TO BE DONE: Output the following lines verbatim, starting at the line that contains "Open the @keipierremulot handle link" and ending at the line that contains "Screen dimensions: 1344x768 pos(330,447)", both included.

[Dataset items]
* Start *
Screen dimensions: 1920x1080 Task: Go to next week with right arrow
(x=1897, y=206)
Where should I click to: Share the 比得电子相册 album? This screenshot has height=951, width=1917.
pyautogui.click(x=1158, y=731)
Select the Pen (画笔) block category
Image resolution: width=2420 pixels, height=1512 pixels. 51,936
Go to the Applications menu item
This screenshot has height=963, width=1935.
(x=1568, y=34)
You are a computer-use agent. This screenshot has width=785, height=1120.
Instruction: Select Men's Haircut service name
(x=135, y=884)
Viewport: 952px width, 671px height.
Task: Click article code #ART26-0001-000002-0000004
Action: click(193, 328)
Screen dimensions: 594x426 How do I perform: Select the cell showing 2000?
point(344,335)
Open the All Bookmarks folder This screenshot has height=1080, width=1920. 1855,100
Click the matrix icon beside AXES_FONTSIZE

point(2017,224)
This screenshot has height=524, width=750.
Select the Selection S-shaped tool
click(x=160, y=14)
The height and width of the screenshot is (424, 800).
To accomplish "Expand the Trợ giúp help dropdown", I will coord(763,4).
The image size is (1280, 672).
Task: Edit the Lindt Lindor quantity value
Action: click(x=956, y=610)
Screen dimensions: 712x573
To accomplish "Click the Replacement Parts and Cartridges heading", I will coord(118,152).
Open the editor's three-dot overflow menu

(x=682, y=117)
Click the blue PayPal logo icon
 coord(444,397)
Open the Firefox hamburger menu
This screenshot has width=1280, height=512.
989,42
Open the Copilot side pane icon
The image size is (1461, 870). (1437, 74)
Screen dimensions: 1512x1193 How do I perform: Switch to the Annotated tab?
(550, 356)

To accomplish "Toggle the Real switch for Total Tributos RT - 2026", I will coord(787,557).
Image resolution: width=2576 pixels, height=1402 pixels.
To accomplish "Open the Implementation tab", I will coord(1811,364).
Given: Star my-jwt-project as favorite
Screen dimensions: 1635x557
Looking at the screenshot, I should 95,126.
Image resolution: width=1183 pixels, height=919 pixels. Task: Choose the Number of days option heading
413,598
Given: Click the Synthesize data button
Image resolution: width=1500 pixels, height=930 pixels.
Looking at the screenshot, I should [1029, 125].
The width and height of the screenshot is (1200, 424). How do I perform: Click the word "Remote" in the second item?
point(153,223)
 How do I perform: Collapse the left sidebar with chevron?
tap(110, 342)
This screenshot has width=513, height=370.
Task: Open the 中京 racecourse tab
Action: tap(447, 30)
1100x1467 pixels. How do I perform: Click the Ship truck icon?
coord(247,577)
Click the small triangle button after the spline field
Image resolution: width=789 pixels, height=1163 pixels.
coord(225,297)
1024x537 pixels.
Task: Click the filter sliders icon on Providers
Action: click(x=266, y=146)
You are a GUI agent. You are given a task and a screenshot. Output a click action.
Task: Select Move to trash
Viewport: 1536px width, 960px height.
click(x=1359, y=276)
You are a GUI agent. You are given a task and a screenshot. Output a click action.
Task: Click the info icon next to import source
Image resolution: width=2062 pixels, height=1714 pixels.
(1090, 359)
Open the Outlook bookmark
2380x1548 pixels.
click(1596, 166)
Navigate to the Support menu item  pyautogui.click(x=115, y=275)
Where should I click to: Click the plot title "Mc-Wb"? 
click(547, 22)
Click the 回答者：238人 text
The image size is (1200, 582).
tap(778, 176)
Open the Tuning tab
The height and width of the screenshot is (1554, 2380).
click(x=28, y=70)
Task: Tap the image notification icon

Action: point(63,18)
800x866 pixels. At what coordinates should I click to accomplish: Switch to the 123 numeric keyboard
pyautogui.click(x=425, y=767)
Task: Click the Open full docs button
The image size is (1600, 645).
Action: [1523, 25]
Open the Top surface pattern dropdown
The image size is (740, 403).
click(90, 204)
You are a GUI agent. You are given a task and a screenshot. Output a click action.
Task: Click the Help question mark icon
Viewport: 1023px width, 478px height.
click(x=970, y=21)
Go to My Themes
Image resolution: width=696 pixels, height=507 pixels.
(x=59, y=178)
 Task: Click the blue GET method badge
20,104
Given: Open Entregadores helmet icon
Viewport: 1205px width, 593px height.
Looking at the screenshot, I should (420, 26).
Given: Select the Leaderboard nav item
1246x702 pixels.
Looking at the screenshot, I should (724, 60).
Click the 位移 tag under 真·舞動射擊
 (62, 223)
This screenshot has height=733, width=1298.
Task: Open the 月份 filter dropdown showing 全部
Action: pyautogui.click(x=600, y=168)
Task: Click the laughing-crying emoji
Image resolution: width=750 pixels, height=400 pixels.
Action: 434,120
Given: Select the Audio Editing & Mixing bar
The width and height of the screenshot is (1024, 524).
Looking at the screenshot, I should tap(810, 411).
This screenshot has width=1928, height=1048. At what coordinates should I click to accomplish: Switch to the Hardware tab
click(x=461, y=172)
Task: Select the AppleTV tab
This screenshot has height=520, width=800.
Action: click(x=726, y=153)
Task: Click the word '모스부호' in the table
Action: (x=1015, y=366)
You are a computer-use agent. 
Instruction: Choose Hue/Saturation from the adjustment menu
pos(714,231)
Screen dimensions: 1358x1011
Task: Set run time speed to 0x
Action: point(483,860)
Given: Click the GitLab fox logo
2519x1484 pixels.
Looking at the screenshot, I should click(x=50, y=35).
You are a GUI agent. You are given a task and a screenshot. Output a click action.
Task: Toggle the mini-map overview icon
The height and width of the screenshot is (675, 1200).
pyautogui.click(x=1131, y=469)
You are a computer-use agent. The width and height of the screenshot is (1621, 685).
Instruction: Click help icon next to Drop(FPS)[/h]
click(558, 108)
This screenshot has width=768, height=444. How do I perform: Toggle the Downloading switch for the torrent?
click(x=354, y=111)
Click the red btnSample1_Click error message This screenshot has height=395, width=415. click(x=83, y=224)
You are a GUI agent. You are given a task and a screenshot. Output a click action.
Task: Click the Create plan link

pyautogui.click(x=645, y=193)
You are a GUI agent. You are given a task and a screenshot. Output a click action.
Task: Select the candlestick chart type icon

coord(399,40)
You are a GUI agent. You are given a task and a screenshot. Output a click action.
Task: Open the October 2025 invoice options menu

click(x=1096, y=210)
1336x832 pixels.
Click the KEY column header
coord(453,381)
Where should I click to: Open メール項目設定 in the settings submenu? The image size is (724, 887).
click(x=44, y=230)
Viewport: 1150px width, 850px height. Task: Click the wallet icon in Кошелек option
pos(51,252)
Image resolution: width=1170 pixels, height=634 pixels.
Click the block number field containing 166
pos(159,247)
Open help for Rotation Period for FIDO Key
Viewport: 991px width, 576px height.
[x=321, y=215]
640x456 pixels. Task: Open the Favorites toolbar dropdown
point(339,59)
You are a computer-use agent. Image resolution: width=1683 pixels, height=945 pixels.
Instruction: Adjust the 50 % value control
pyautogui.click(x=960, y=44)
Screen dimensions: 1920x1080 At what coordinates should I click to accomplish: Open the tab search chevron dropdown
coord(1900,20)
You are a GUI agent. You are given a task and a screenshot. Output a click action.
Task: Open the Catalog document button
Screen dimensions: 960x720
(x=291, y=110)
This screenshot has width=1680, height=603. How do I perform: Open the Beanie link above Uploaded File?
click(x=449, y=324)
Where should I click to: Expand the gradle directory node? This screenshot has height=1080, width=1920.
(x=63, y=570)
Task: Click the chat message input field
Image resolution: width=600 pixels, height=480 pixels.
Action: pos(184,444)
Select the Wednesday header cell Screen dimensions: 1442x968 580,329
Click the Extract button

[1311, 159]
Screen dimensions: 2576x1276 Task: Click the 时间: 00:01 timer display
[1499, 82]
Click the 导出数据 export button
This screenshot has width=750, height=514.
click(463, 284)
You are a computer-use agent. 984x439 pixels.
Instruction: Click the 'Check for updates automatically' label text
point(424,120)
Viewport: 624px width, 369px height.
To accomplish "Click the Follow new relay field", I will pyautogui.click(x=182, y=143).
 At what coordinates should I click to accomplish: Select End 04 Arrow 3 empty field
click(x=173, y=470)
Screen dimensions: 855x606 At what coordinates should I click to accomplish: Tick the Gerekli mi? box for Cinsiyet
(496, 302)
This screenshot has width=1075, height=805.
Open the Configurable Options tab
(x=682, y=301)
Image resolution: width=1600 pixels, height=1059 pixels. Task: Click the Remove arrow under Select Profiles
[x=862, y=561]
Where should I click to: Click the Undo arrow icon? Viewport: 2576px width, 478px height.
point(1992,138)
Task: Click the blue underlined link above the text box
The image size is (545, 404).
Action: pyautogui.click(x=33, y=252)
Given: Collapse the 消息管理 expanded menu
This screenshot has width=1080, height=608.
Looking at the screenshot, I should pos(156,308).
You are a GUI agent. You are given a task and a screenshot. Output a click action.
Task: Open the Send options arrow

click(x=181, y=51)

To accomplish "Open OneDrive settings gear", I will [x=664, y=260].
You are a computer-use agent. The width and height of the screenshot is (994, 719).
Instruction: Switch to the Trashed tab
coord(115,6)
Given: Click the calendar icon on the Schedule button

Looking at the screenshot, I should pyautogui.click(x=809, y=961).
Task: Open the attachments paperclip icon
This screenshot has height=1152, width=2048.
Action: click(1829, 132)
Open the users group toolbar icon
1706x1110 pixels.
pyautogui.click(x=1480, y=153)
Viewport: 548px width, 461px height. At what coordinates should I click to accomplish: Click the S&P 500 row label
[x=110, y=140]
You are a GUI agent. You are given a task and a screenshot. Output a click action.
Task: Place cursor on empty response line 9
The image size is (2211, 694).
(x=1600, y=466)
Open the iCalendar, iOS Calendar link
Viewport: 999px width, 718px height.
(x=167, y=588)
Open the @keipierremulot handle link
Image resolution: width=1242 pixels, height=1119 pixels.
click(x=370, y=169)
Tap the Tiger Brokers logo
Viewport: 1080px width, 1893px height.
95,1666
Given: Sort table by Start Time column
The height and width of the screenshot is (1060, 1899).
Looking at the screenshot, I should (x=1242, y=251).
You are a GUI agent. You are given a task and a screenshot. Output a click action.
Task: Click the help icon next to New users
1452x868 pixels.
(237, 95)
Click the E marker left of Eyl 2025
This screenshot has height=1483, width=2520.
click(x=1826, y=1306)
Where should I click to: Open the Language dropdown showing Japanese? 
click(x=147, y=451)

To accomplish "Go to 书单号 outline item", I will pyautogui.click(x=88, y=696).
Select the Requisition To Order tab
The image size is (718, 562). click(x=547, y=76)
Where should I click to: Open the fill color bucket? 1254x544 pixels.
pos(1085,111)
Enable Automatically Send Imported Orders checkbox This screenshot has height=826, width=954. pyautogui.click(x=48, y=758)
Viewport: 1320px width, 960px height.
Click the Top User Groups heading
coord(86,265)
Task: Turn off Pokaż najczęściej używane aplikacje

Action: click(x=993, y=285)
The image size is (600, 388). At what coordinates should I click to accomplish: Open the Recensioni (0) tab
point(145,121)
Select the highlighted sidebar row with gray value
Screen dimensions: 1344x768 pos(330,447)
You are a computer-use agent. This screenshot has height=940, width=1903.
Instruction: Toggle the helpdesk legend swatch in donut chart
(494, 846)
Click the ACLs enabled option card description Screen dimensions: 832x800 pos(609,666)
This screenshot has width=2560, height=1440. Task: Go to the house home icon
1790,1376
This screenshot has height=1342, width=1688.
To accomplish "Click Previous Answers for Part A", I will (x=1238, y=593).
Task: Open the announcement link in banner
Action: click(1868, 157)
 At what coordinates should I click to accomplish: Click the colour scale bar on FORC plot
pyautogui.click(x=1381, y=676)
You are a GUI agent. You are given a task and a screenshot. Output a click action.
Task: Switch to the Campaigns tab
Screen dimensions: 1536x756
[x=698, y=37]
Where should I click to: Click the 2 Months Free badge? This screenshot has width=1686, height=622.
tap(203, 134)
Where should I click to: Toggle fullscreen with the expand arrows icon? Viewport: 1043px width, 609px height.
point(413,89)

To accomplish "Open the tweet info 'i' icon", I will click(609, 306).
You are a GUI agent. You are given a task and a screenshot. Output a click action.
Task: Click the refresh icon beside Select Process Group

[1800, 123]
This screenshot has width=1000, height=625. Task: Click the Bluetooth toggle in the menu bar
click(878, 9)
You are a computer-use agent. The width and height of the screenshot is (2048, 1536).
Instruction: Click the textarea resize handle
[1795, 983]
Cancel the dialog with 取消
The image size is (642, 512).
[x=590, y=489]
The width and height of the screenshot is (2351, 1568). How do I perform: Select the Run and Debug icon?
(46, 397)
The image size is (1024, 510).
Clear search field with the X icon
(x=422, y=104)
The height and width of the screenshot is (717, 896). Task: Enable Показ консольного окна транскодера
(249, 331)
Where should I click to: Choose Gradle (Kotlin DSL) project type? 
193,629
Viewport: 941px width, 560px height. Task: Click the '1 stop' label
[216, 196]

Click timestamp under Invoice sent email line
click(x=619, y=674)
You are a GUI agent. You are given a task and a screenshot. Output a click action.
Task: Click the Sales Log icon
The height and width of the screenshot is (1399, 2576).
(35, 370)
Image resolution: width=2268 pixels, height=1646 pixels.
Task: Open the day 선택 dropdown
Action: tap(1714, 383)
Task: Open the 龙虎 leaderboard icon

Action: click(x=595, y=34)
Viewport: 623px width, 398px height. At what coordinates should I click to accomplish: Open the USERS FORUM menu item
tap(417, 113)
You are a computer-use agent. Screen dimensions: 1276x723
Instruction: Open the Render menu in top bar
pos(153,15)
* End *
SOLUTION TO THIS PROBLEM:
Open the @keipierremulot handle link
Image resolution: width=1242 pixels, height=1119 pixels.
click(x=370, y=169)
Tap the Tiger Brokers logo
Viewport: 1080px width, 1893px height.
95,1666
Given: Sort table by Start Time column
The height and width of the screenshot is (1060, 1899).
Looking at the screenshot, I should (x=1242, y=251).
You are a GUI agent. You are given a task and a screenshot. Output a click action.
Task: Click the help icon next to New users
1452x868 pixels.
(237, 95)
Click the E marker left of Eyl 2025
This screenshot has height=1483, width=2520.
click(x=1826, y=1306)
Where should I click to: Open the Language dropdown showing Japanese? 
click(x=147, y=451)

To accomplish "Go to 书单号 outline item", I will pyautogui.click(x=88, y=696).
Select the Requisition To Order tab
The image size is (718, 562). click(x=547, y=76)
Where should I click to: Open the fill color bucket? 1254x544 pixels.
pos(1085,111)
Enable Automatically Send Imported Orders checkbox This screenshot has height=826, width=954. pyautogui.click(x=48, y=758)
Viewport: 1320px width, 960px height.
Click the Top User Groups heading
coord(86,265)
Task: Turn off Pokaż najczęściej używane aplikacje

Action: click(x=993, y=285)
The image size is (600, 388). At what coordinates should I click to accomplish: Open the Recensioni (0) tab
point(145,121)
Select the highlighted sidebar row with gray value
Screen dimensions: 1344x768 pos(330,447)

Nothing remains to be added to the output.